Несмотря на всю безнадежность, звучащую в этом вопросе, Вырубова, очутившись за границей, немедленно принялась за писание своих официальных мемуаров, имевших несомненную цель реабилитировать себя в глазах «всех этих генералов и великих князей». Но автоапология её шита белыми нитками, поистине являясь попыткой с негодными средствами.
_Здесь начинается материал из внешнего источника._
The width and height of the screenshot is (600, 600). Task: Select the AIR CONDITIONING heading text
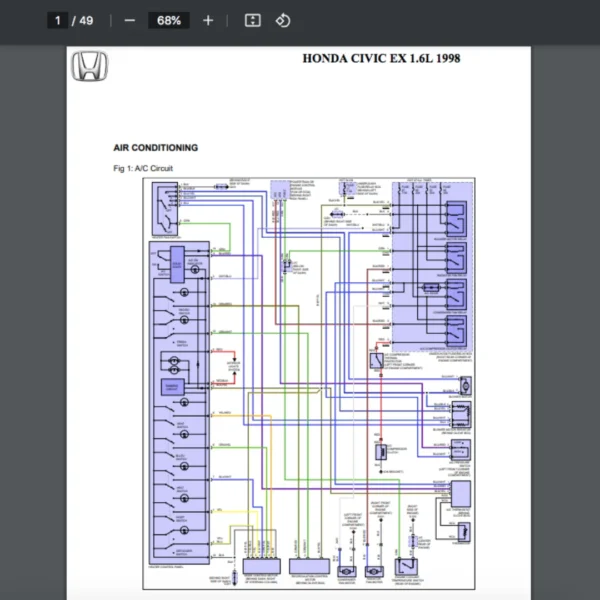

Написанные стилем пепиньерок Смольного института, вышедшие в 1922 г. в Париже «Страницы из моей жизни» Вырубовой наивны, беспомощны и явно неправдивы. Что может быть нелепей желания убедить мир в том, что черное есть белое, что сибирский мужик, назначавший и увольнявший министров, никакого касательства к государственным делам не имел, что «русская смута» является следствием «психического расстройства». Как далеки, поэтому, сусальные краски её написанных уже по «изменившей» ей памяти, «post factum», воспоминаний от жесткой, неприкрашенной правды публикуемых ниже листков её дневника.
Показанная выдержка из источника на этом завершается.